YOUR GOAL >> Pick out each line in the items below that contains the word "size" and copy those lines.
◇ ◇ ◇ ◇
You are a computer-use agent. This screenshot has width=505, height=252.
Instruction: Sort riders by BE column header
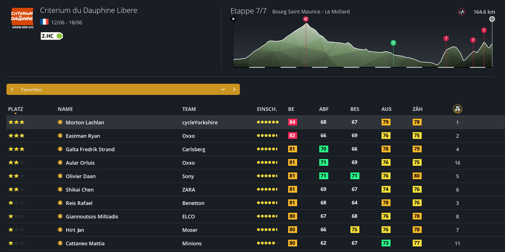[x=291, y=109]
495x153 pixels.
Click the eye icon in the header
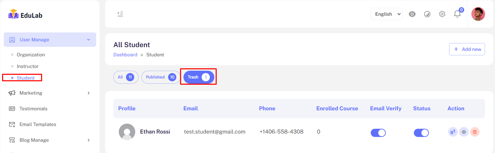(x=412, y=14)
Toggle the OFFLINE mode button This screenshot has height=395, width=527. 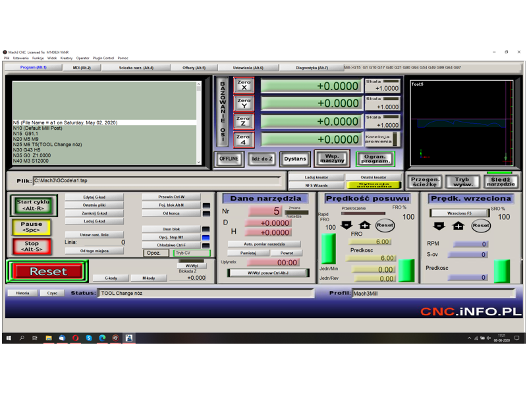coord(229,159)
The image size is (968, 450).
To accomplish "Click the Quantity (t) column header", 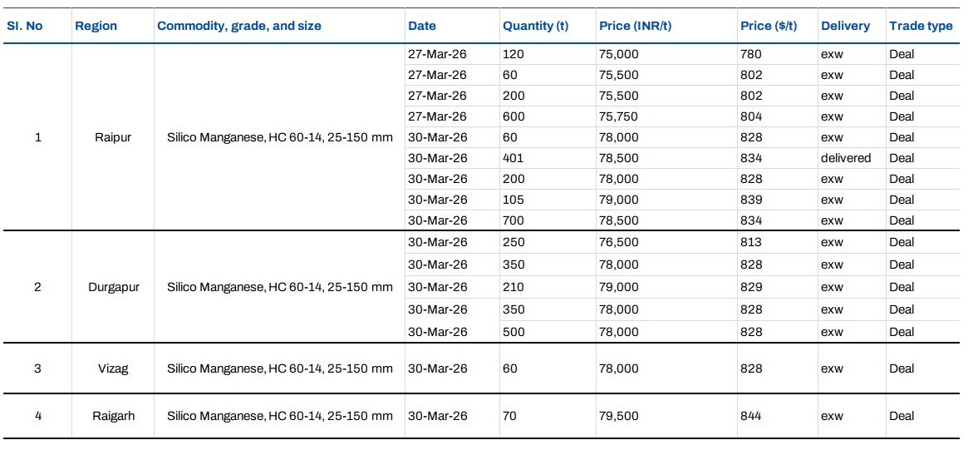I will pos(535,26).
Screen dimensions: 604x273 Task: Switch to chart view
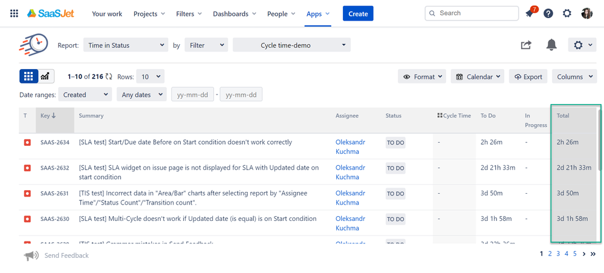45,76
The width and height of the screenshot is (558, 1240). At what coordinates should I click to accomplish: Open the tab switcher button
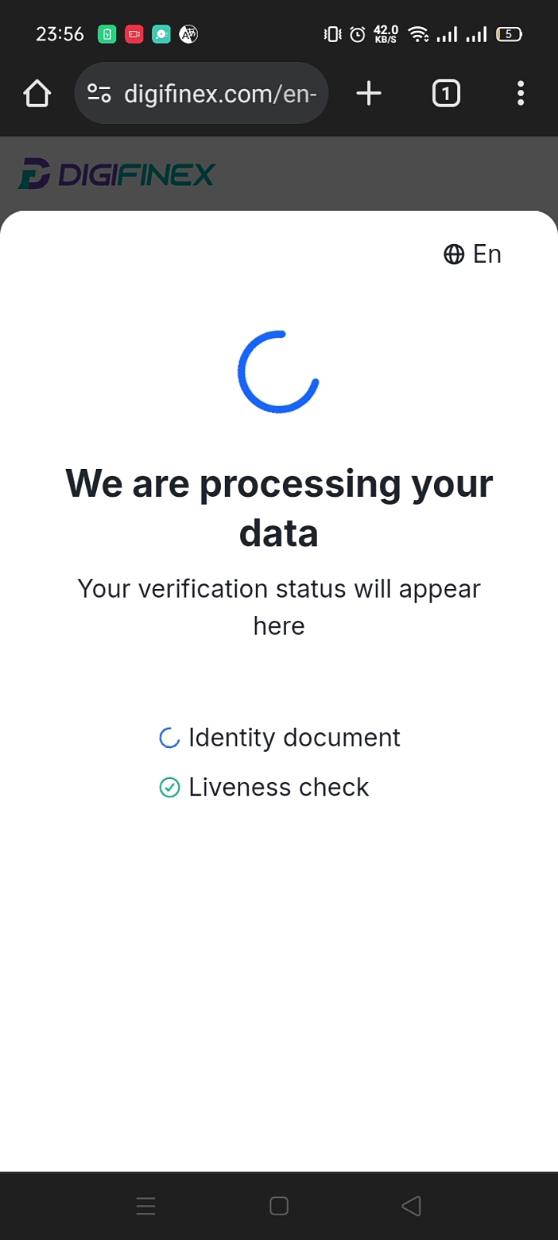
◇ ◇ ◇ ◇
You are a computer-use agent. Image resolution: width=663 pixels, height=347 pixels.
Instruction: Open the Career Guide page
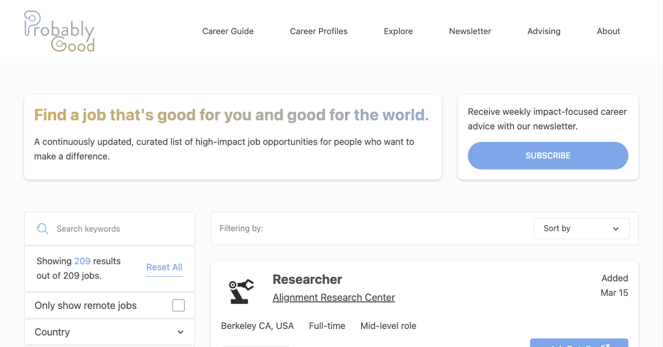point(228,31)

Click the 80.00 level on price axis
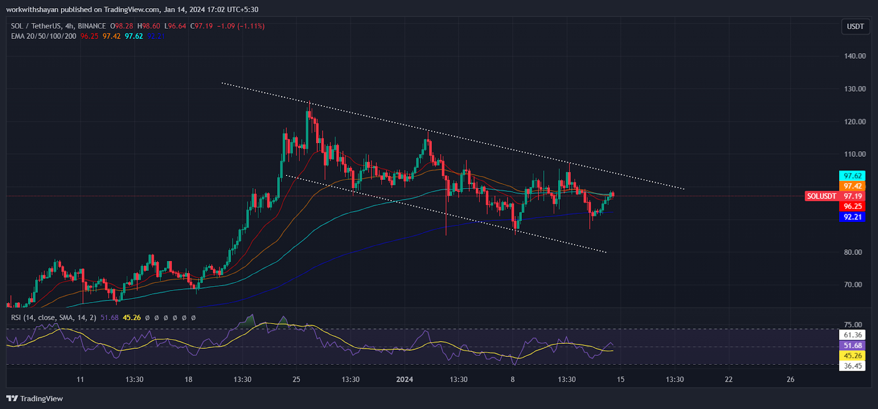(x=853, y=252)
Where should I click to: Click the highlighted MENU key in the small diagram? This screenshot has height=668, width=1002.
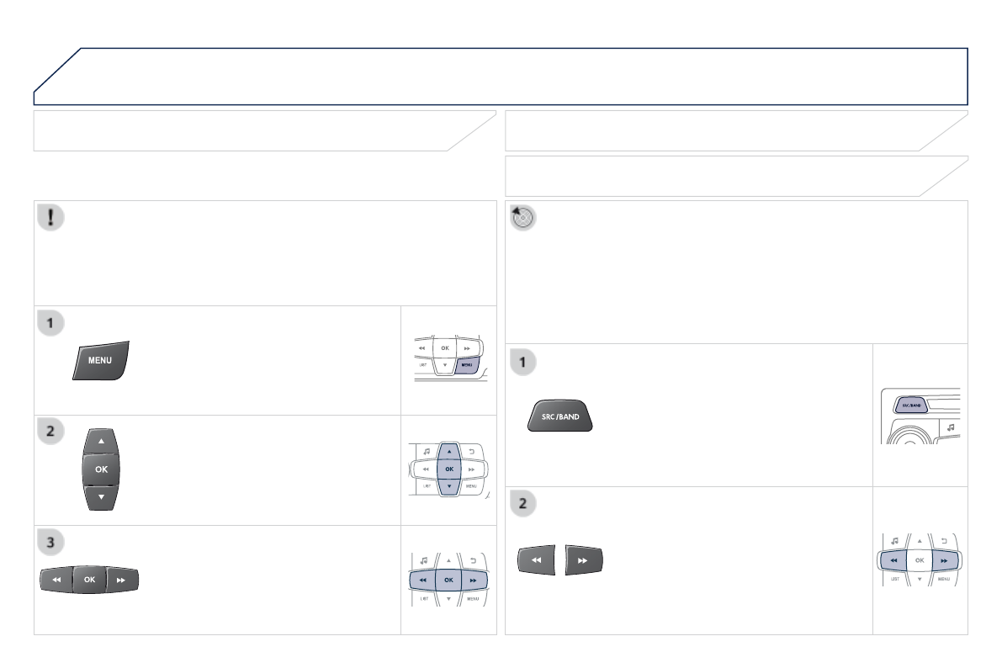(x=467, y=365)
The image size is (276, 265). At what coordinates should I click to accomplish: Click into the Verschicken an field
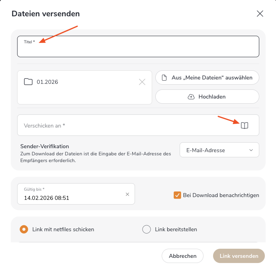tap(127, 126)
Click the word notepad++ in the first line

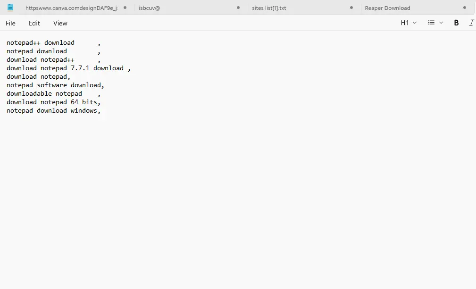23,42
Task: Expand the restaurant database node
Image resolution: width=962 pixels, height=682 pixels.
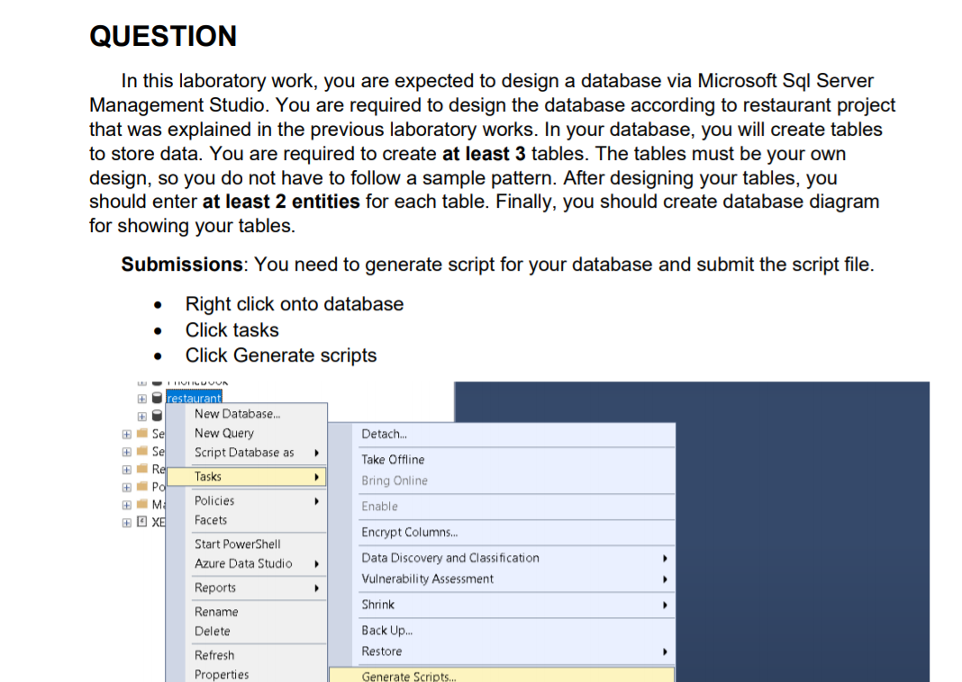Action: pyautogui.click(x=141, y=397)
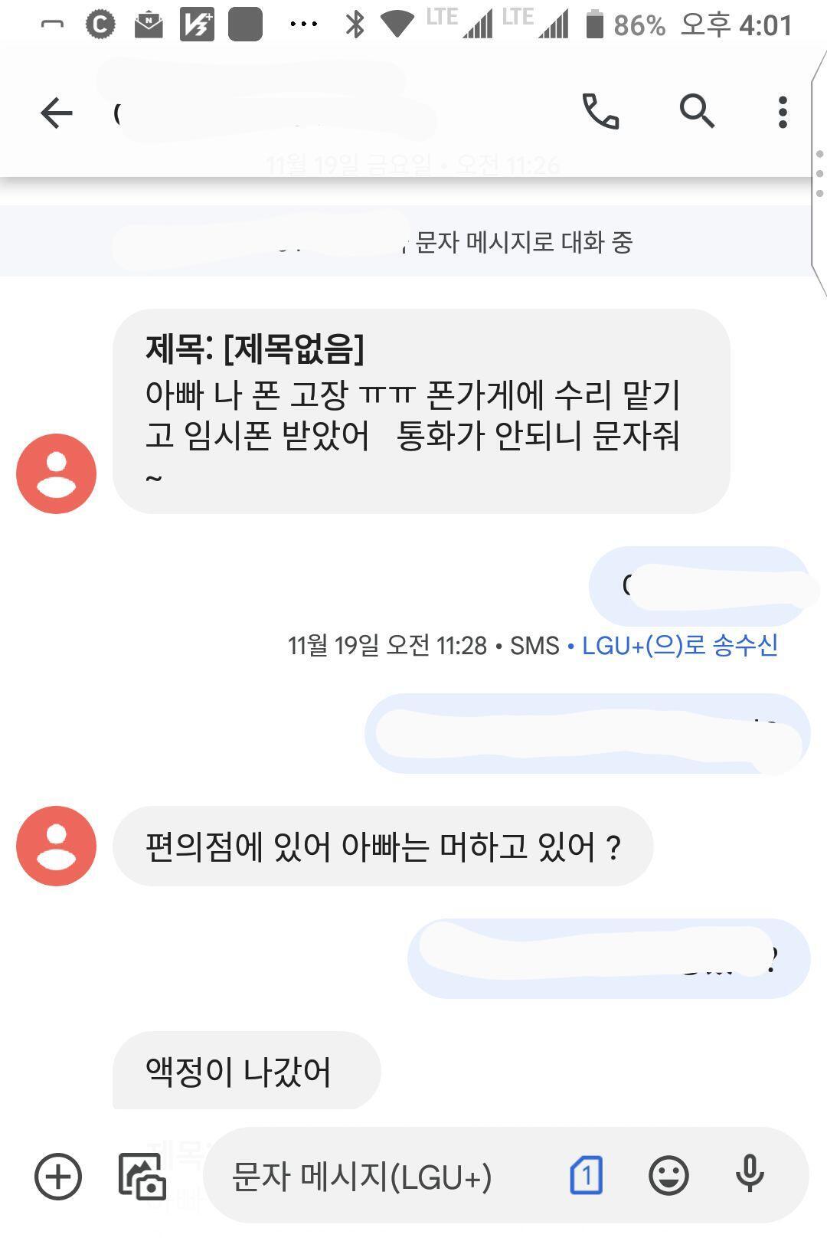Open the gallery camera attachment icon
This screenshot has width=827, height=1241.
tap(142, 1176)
◇ ◇ ◇ ◇
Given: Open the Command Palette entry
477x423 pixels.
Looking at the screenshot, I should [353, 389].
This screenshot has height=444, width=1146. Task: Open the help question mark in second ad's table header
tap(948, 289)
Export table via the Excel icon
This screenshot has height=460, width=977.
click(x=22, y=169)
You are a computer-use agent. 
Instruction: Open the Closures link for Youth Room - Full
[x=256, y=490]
◇ ◇ ◇ ◇
RESPONSE BELOW >>
The image size is (968, 450).
The image size is (276, 265). At what coordinates should I click to accomplish: Click into the Verschicken an field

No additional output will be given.